■ TEXT SEGMENT ■

In some cases, that horrific tragedy can be transformed into an opportunity to give life. The organs of accident victims can provide hope to patients waiting on transplant lists.
Many Oklahomans are familiar with the Integris commercials—advertising spots that go beyond the technical success of medical operations to touch us deeply. One ad in particular captured the imagination of Edmond author, Marcia Preston, and wouldn’t let her go.
The commercial began with a photo of a high school student in a band uniform, then went on to explain how he’d died in a car accident. In the following shot, the young man’s mother places her hand on a stranger’s chest to feel her son’s heart beating inside.
“I cried every time I saw it,” Preston said. She knew if the piece affected her so powerfully, it would touch readers as well and could be the basis for a book. “The Piano Man” debuted in April and was picked as a Barnes and Noble book club selection for May.

■ MATERIAL SHOWN ■
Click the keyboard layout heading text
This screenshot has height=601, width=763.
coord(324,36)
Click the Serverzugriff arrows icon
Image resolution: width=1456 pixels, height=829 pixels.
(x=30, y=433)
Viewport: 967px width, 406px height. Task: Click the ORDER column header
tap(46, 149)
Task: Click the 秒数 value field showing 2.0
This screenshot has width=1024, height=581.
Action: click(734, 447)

...

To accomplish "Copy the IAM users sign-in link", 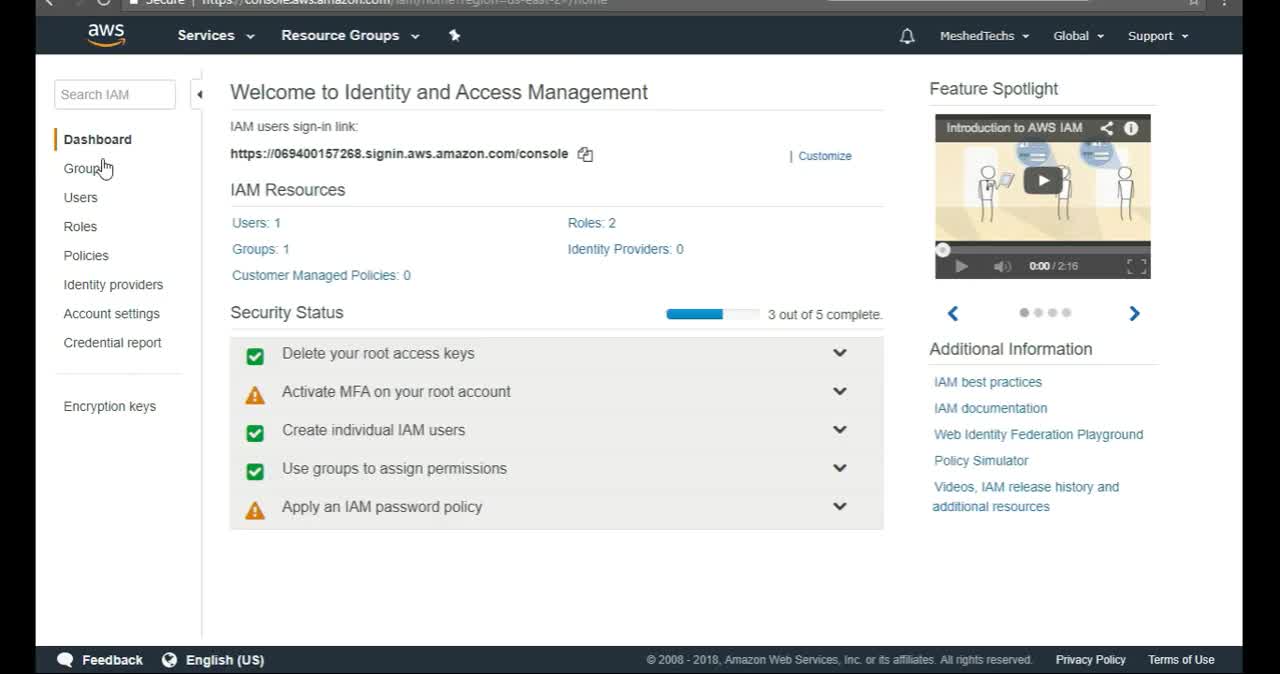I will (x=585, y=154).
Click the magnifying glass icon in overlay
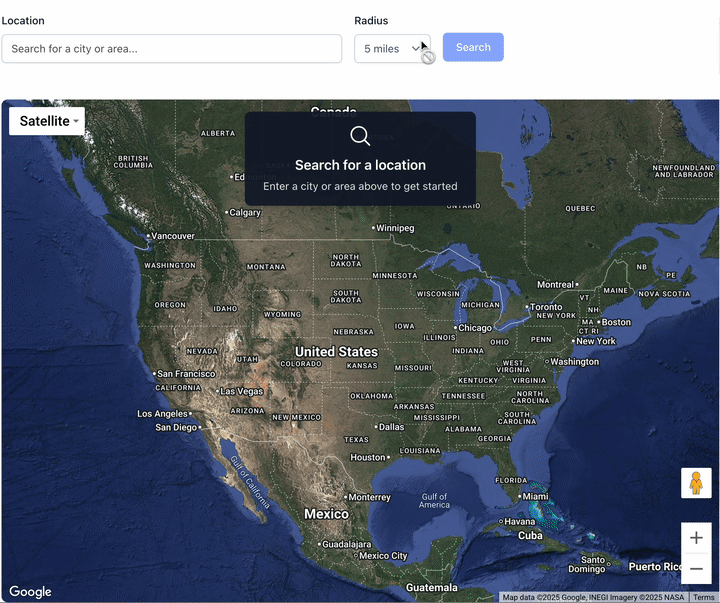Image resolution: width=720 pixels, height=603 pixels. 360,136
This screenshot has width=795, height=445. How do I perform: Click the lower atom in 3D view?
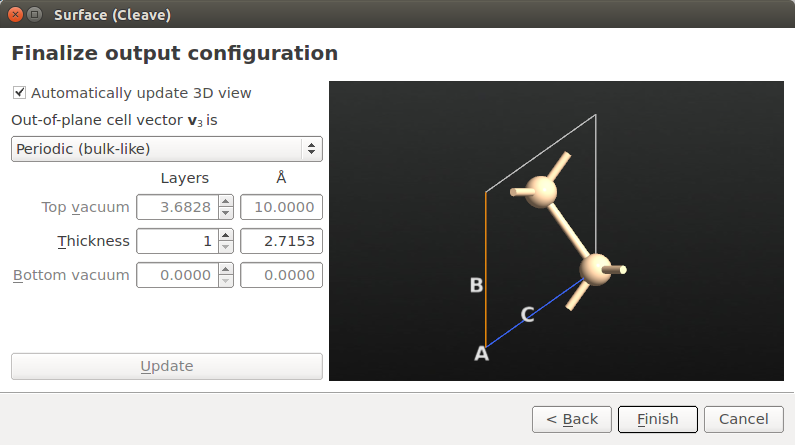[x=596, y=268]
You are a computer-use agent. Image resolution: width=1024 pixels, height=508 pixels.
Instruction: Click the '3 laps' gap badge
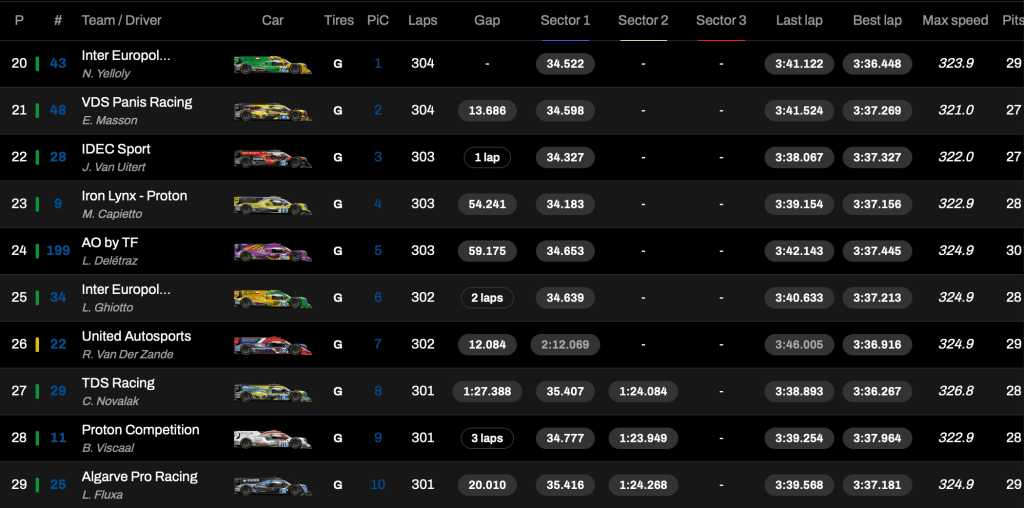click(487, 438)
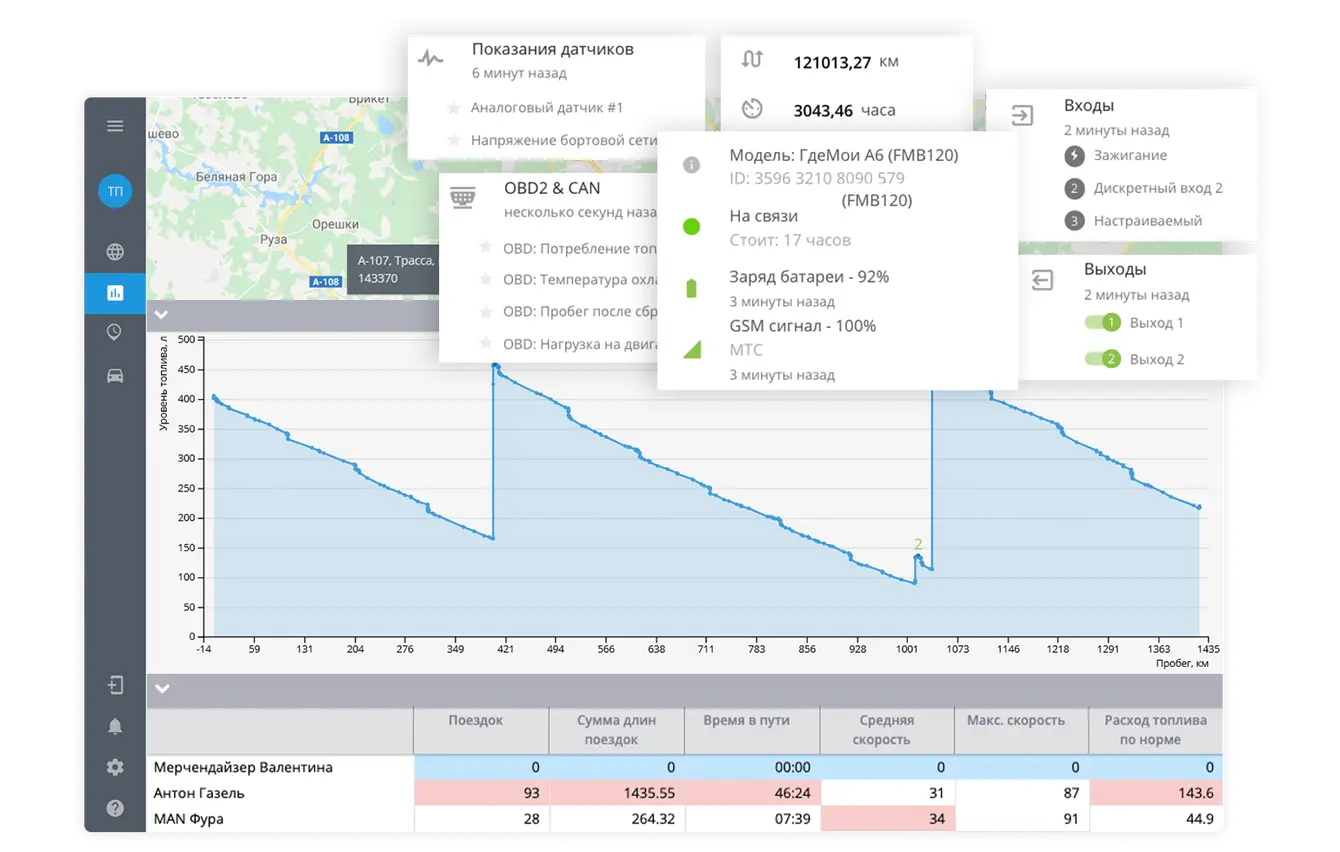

■ WHAT IS EXPECTED ■
According to the text about organ donation, what was the high school student wearing in the photo that opened the Integris commercial?

■ RESULT FOR THIS EXERCISE ■
A band uniform.